Gosto muito de batalhas, e foi em outro ícone da literatura que fui buscar inspiração. Tolkien não me bastava. Não serão raras as alusões às paredes de escudos, às lanças preparadas para o combate, às entranhas esparramadas na frente de batalha. Aí entra Bernard Cornwell, mestre do romance histórico, para me aconselhar. Sempre fui fã de carteirinha dele e é em sua narrativa que bebo, com orgulho, para ilustrar minhas cenas de guerra, com homens matando homens com ódio nos olhos e o coração cheio de medo. Sim, meus heróis tem medo. Não são invulneráveis, e muitas vezes chegam próximos demais da morte. No caso, o herói que precisa da ajuda que só pode vir de uma cidade de magos necromantes, que Tellor conhece e teme, de longa data.

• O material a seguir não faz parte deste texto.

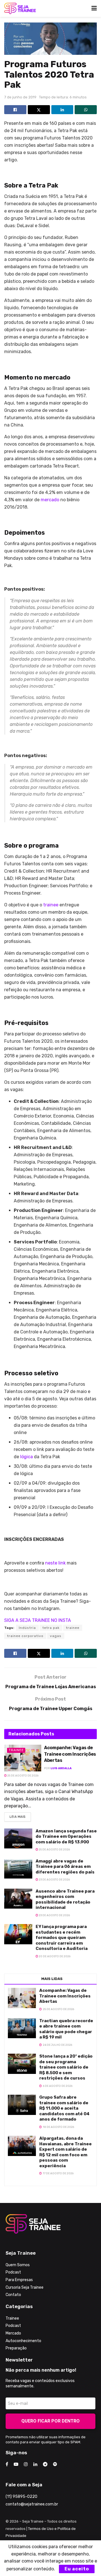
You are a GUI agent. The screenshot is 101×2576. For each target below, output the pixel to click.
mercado (50, 499)
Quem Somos (18, 2265)
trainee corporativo (25, 1636)
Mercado (13, 2333)
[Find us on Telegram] (45, 2464)
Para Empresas (19, 2279)
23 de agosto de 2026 (54, 1879)
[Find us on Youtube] (16, 2464)
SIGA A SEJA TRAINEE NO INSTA (37, 1620)
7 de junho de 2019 (20, 97)
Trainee (16, 1750)
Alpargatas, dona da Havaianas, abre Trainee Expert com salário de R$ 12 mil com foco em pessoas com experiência (65, 2152)
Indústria (27, 1628)
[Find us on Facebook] (7, 2464)
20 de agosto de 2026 (54, 1956)
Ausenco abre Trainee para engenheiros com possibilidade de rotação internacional (65, 1899)
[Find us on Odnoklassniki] (55, 2464)
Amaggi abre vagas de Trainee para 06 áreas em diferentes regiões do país (65, 1867)
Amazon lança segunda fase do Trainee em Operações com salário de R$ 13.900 (66, 1836)
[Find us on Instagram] (26, 2464)
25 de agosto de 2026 (22, 1775)
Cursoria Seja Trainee (24, 2287)
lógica (26, 1456)
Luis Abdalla (61, 1768)
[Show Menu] (94, 8)
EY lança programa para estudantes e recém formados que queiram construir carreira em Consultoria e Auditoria (62, 1937)
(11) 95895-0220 (21, 2496)
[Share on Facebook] (15, 109)
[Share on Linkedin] (62, 109)
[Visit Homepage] (20, 8)
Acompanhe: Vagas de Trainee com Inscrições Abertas (70, 1754)
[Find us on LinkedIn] (35, 2464)
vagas (55, 1636)
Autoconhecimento (23, 2340)
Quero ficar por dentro (50, 2421)
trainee (50, 904)
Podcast (13, 2272)
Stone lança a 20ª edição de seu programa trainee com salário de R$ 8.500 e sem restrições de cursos (66, 2067)
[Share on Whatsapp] (86, 109)
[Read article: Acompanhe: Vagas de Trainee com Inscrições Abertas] (22, 1758)
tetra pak (50, 1628)
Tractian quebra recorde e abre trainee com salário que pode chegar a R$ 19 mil (66, 2029)
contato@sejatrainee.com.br (32, 2504)
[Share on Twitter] (39, 109)
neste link (55, 1563)
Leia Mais (20, 1815)
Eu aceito (77, 2569)
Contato (13, 2294)
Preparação (16, 2348)
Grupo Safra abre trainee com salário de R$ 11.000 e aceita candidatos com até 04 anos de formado (64, 2108)
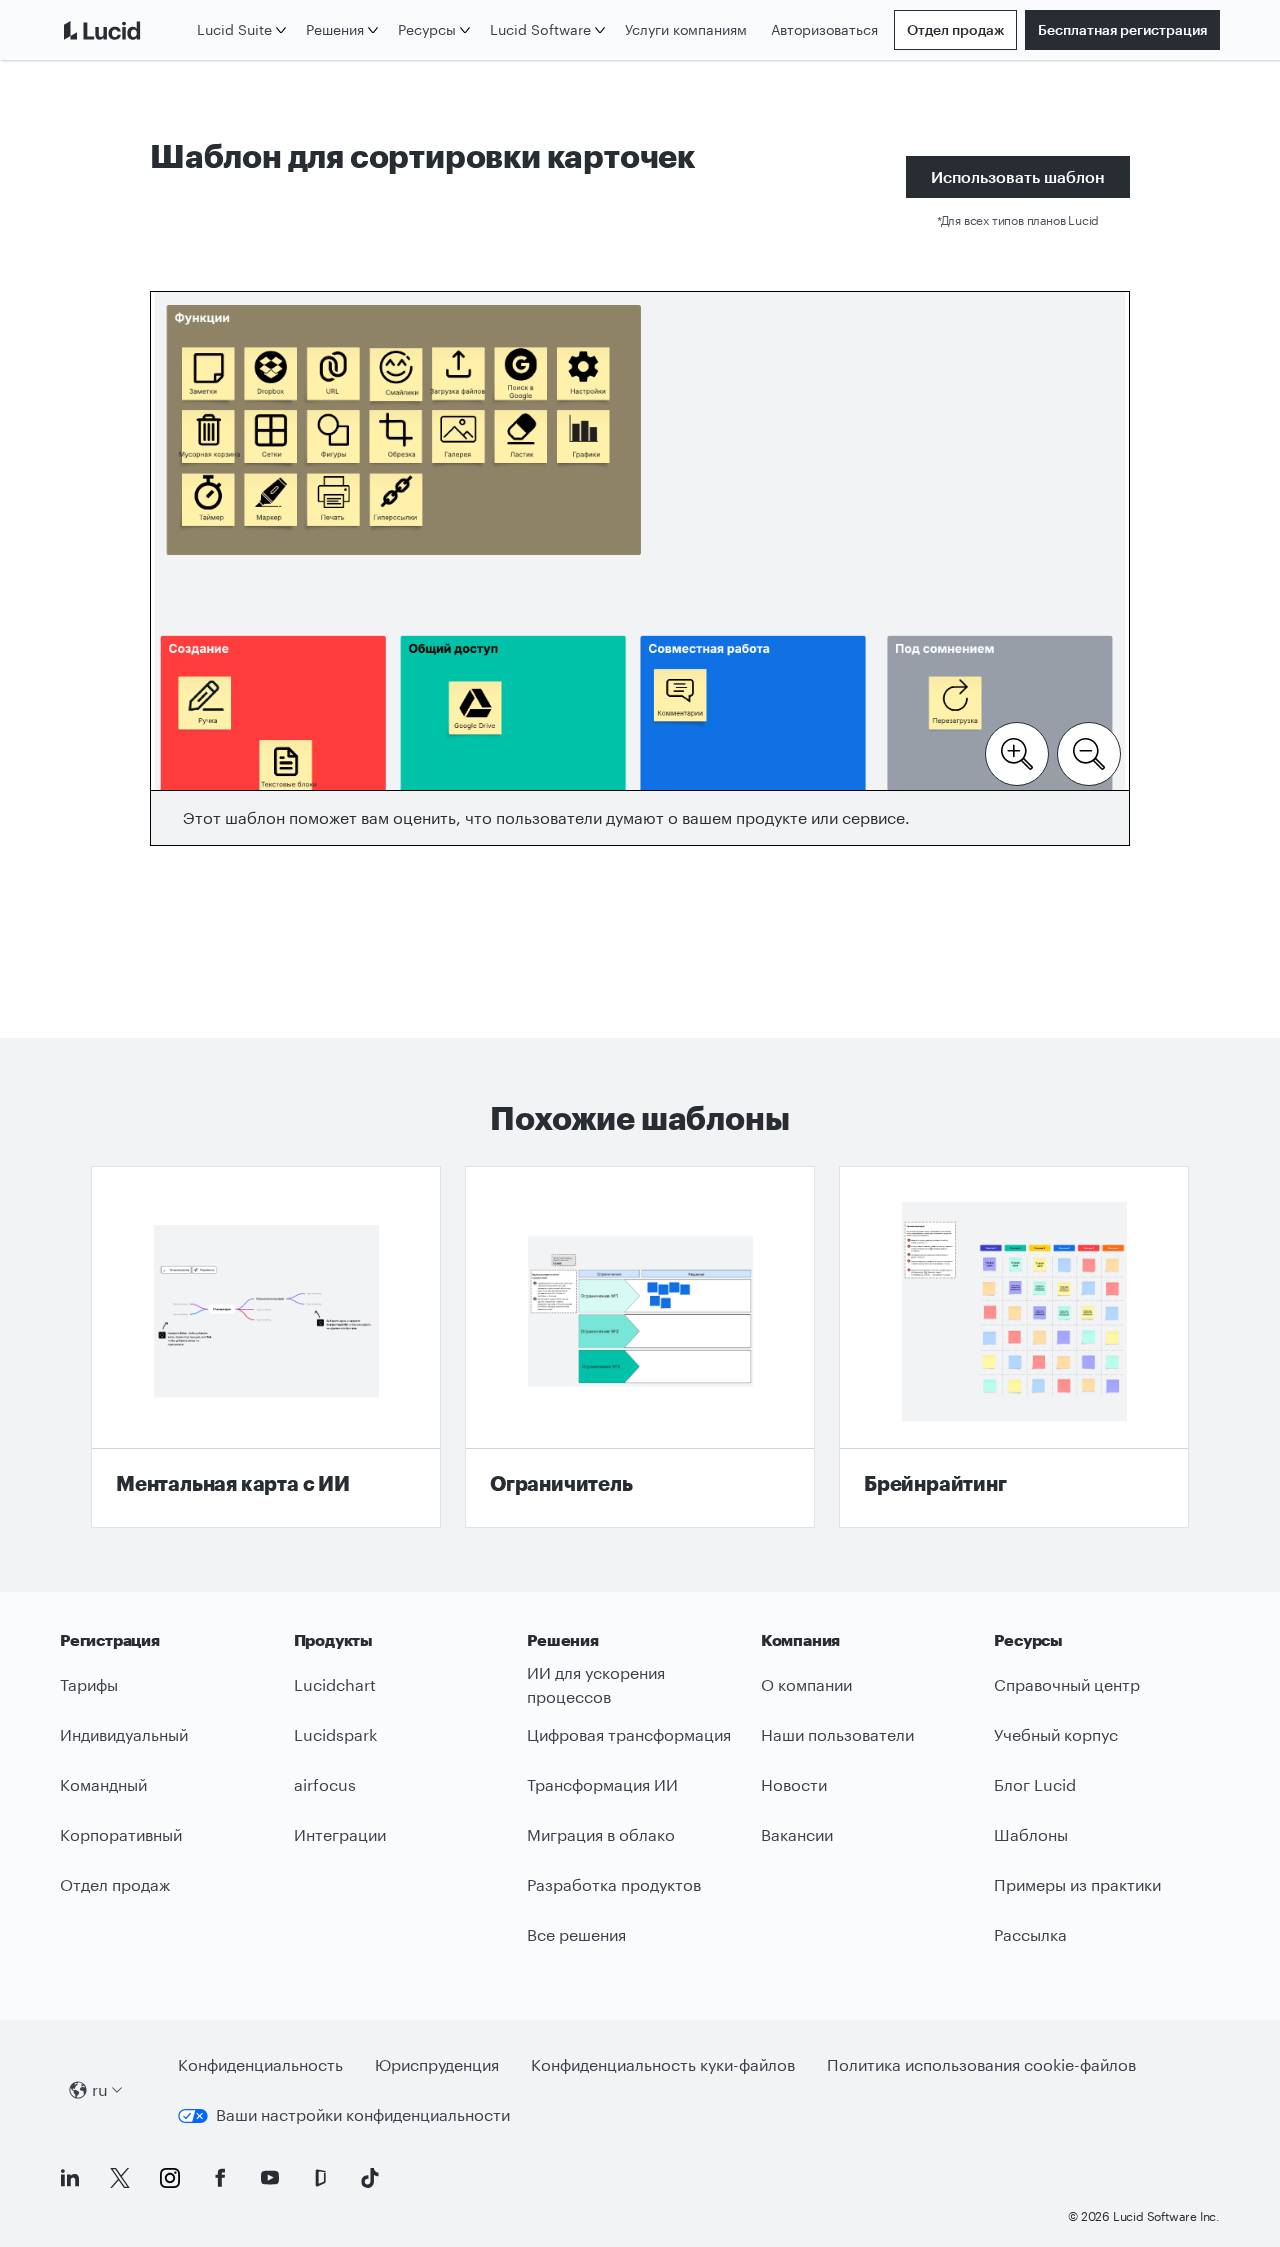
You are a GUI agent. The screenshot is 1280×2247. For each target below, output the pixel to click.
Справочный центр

O texto nos leva então às clássicas masmorras, os dungeons tão queridos dos jogadores de RPG, que contém um perigo a cada esquina e prostra os herois com o peso de labirintos de pedra impenetráveis. Não há para onde ir senão para frente. E criaturas monstruosas dominam os calabouços sob Tull Saitanes, um local para onde os homens não deveriam ir: as Tumbas de Tetrogolls. Perceberam os nomes? Gosto de nomes de fantasia, fortes, sinistros, despertando por vezes um mal muito próximo de sua inspiração. As mazelas por que passa Karizem e seu grupo o levam para um submundo de medo e assombrações, e também para o próximo volume da saga, O Livro da Escuridão.
Não poupo a magia, como já disse antes. Livros de fantasia tem que usar e abusar do que lhes dá razão de ser. Meto Karizem e os outros caras em masmorras recheadas dos mais sombrios e nefastos vilões, armados do fogo arcano e da transmutação de formas, que mudam lindas donzelas em monstruosidades sombrias das florestas e charcos. Faço com que os próprios vilões, na verdade, tenham que mostrar que valem mais que sua própria ambição, tornando-os aliados sem que queiram, para seu ódio infinito. É assim que vejo vilões, cheios de raiva, de descontrole, ou ao contrário, de um controle doentio e dissimulado.
Fiz A Fome de Íbus (todos os quatro livros), para leitores. Para jovens e adultos que gostem de uma boa escrita, com conteúdo e bons momentos dentro da literatura, e não só para consumidores de histórias fantásticas. A eles também, claro, dedico minha obra. O que seria um bom livro de fantasia sem o frenesi das fugas, do despencar das alturas e da retomada dos voos nas asas de um dragão? O que seria da história se não houvesse fadas e um bruxo sedento por almas para manter-se mau, por mais um mileniozinho? Para você, leitor, fiz A Fome de Íbus. Espero que goste!